Najpierw rozpaczał, że zgubił bardzo ważny notes, a potem pojawił się na MET Gala 2025 z fortepianem na plecach. I już wiadomo, że chodziło o nowe wydawnictwo.
Wydawnictwo, które trwa kilkanaście minut i nazywa się 7 Piano Sketches. Jak wskazuje tytuł – to po prostu fortepianowe szkice. Surowe, bez fajerwerków, nagrane na telefonie.
André 3000 zdradził, że album powstawał w zeszłym roku w teksańskim domu, w którym muzyk mieszkał ze swoim synem. W środku znajdowały się dwa łóżka, telewizor i pianino. Starczy, żeby nagrać materiał, o którym dzisiaj mówią setki tysięcy osób.

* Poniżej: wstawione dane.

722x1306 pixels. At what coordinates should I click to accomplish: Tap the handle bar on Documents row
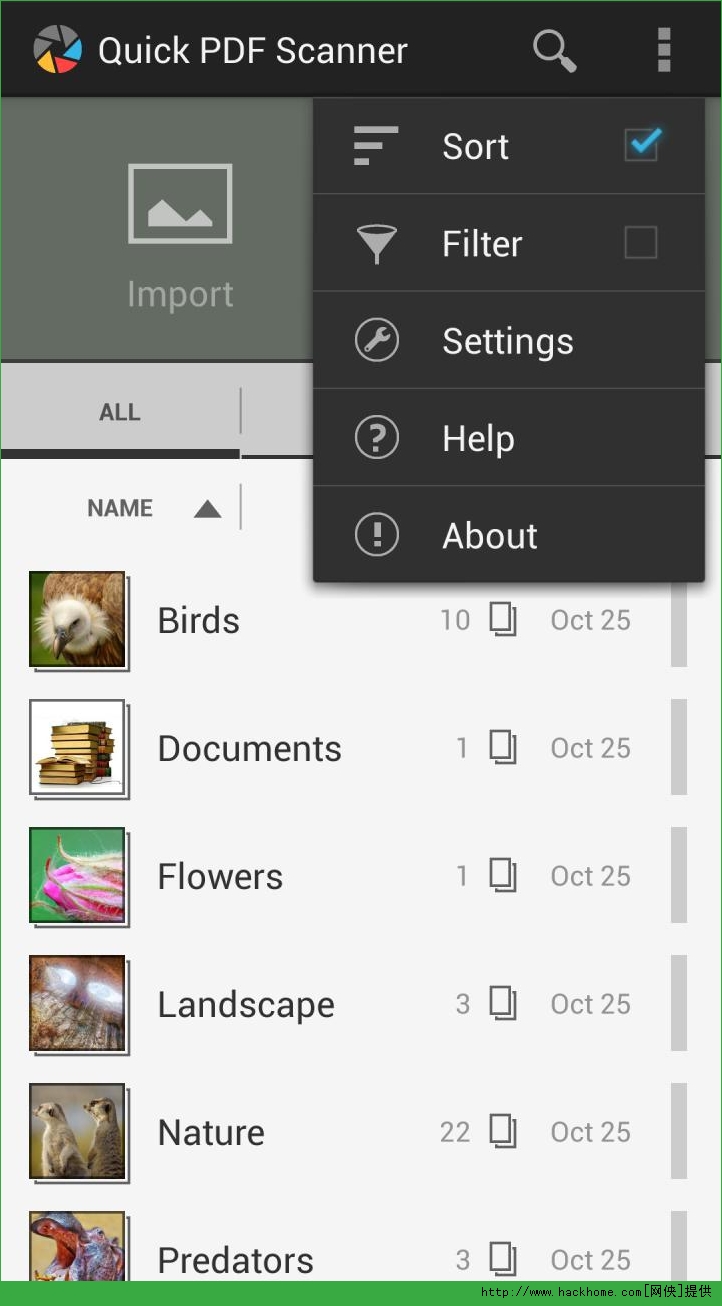tap(679, 748)
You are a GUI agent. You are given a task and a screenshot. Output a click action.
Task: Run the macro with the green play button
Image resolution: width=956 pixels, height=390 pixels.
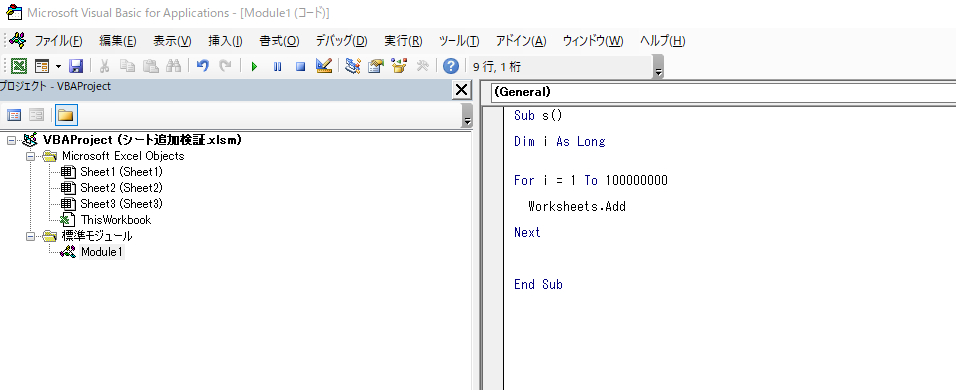coord(255,66)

Jeśli czekacie na wielki powrót André 3000 do rapu, to albo musicie porzucić nadzieje, albo... poczekać jeszcze trochę. W 2023 roku członek Outkast wydał długo oczekiwany solowy album New Blue Sun, ale wszystkie zawarte na nim utwory były instrumentalne, a sam André grał na flecie. Na 7 Piano Sketches również nie ma żadnych wokali. Wygląda na to, że ucieczka od rapu nie jest chwilową fanaberią, a po prostu procesem przejścia w karierę instrumentalisty.

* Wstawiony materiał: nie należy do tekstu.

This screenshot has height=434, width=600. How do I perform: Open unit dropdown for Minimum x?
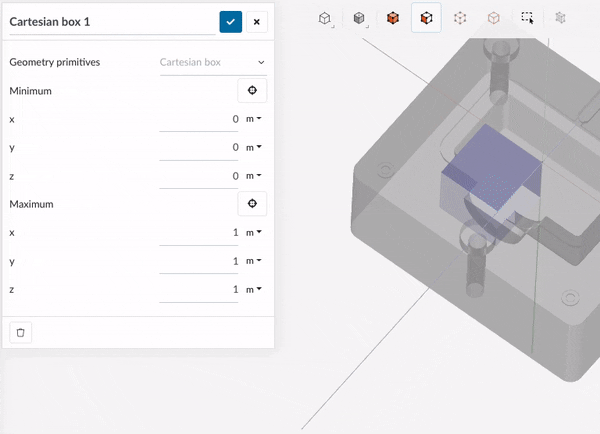tap(254, 119)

Oczywiście, że musiał znaleźć się utwór z dziwnym tytułem. Na New Blue Sun każdy tytuł brzmiał jak krótkie opowiadanie; chyba najlepszy był I swear, I really wanted to make a rap album, but this is literally the way the wind blew me this time. Tu na czoło wysuwa się when you're a ant and you wake up in an awesome mood, about to drive your son to school, only to discover that you left the lights on in the car last night so your battery is drained. Są rapowe albumy, na których twórcy użyli mniejszej liczby słów niż ten gość wpakował do jednego tytułu.